- Tarea: Cambia "crisis de credibilidad" por "crisis de confianza" y vuelve a escribir el trozo del artículo que empieza en "En parte se" y termina en "en esa dirección.".

──────── Artículo

Un nuevo país, de izquierdas, naturalmente

En una Catalunya independiente pagaremos impuestos razonables -es decir, pocos-, el presupuesto gubernamental se ajustará a los ingresos previstos y se ampliarán los ámbitos de colaboración público-privada en la prestación de servicios. La Administración será pequeña y eficaz, los programas e inversiones públicas serán evaluados por sus resultados y no por el prejuicio ideológico y la policía no será el sospechoso habitual cuando actúe para salvaguardar el orden público. Tendremos ejército, perseguiremos a los vendedores callejeros de mercancías falsificadas y daremos, por supuesto, la bienvenida a los refugiados políticos sin perder de vista que también son necesarios mecanismos de control eficaz que contengan la emigración ilegal.

No se declinarán todas las palabras en ambos géneros para no ridiculizar ni a la lengua ni a nosotros mismos y las okupaciones serán cosa del pasado porque el respeto a la propiedad privada se entenderá como pilar fundamental de una sociedad democráticamente avanzada.

Los ciudadanos liberarán toda su capacidad creativa en un entorno de plena libertad de acción, sin que partidos, gobiernos y administraciones pretendan salvarlos de ellos mismos a través de un paternalismo hipertrofiado e ineficaz que invada incluso su vida privada. La Catalunya independiente será un Estado con poca regulación pero de cumplimiento ineludible; y no un cuerpo enfermo de diarrea legislativa.

¿Imposible? Por supuesto. El lector ya sabe, a poco que siga la actualidad, que el acento ideológico que ha de tener el hipotético nuevo Estado catalán está ya decidido. La nueva República catalana tendrá que ser, si quiere venir al mundo, estructuralmente de izquierdas y asentarse sobre pilares tan provechosos para una sociedad que se quiera próspera como la estigmatización de la riqueza, siempre sospechosa, y el gigantismo asistencial del Gobierno y de lo público. Su ADN deberá también incorporar un exaltado entusiasmo ante cualquier modismo político que esté convenientemente aliñado por las aceiteras del progresismo semántico.

En parte se entiende que sea así. El capitalismo, secuestrado por su versión financiera y especulativa, padece una merecida crisis de credibilidad. Los posicionamientos más ultraizquierdistas, ridiculizados hasta hace poco por la lógica de los resultados obtenidos cuando han sido puestos en práctica, vuelven a ser percibidos como un sueño posible por una parte de la clase media que ya no lo es o que presiente que puede dejar de serlo. Ha habido un corrimiento de tierras hacia la izquierda en Catalunya y todo el arco parlamentario nacionalista se ha movido con naturalidad en esa dirección.

────────────────
──────── Registros

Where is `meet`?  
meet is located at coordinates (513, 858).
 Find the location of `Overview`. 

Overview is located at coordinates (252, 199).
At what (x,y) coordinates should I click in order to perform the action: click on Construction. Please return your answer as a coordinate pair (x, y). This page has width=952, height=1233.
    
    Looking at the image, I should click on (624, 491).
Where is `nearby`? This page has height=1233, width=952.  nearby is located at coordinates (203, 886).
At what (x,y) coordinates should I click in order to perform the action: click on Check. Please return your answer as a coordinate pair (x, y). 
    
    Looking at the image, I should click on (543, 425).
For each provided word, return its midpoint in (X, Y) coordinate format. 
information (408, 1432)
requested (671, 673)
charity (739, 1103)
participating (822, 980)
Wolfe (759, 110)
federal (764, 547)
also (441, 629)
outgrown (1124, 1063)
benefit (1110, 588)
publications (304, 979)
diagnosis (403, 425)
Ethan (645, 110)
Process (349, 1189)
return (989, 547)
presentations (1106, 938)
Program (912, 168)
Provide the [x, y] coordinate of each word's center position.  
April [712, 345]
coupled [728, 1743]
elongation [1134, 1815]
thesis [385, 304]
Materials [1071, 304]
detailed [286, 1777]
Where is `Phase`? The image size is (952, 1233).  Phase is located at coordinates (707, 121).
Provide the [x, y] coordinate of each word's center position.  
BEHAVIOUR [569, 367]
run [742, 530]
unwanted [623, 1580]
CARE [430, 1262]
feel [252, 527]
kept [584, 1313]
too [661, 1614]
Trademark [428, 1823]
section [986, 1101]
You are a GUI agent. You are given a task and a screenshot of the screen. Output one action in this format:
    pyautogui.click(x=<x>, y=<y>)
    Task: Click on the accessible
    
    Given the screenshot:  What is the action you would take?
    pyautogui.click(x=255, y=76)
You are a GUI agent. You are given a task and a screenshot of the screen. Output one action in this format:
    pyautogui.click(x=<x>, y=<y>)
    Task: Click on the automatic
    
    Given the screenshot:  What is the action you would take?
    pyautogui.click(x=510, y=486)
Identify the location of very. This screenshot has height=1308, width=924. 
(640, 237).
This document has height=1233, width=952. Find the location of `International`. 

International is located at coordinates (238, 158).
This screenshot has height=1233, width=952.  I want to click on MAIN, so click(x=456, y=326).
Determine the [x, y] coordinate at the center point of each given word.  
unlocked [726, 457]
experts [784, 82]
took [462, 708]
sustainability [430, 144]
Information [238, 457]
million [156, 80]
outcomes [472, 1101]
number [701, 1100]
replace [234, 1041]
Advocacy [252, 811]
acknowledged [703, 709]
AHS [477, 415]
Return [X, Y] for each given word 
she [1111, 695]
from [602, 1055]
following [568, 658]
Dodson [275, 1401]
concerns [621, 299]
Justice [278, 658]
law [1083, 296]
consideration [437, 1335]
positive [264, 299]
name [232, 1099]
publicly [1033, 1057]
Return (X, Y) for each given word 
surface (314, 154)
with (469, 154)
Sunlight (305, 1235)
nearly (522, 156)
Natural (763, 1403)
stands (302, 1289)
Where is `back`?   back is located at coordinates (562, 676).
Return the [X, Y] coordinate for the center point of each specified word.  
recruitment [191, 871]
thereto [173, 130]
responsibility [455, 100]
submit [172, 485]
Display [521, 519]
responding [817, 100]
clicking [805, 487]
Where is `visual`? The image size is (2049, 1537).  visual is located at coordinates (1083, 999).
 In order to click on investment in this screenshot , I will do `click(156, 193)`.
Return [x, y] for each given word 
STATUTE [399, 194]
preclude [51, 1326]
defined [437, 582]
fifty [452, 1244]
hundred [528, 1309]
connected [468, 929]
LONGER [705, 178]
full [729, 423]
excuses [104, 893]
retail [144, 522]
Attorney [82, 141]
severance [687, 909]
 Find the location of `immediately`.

────────────────

- Respuesta:
En parte se entiende que sea así. El capitalismo, secuestrado por su versión financiera y especulativa, padece una merecida crisis de confianza. Los posicionamientos más ultraizquierdistas, ridiculizados hasta hace poco por la lógica de los resultados obtenidos cuando han sido puestos en práctica, vuelven a ser percibidos como un sueño posible por una parte de la clase media que ya no lo es o que presiente que puede dejar de serlo. Ha habido un corrimiento de tierras hacia la izquierda en Catalunya y todo el arco parlamentario nacionalista se ha movido con naturalidad en esa dirección.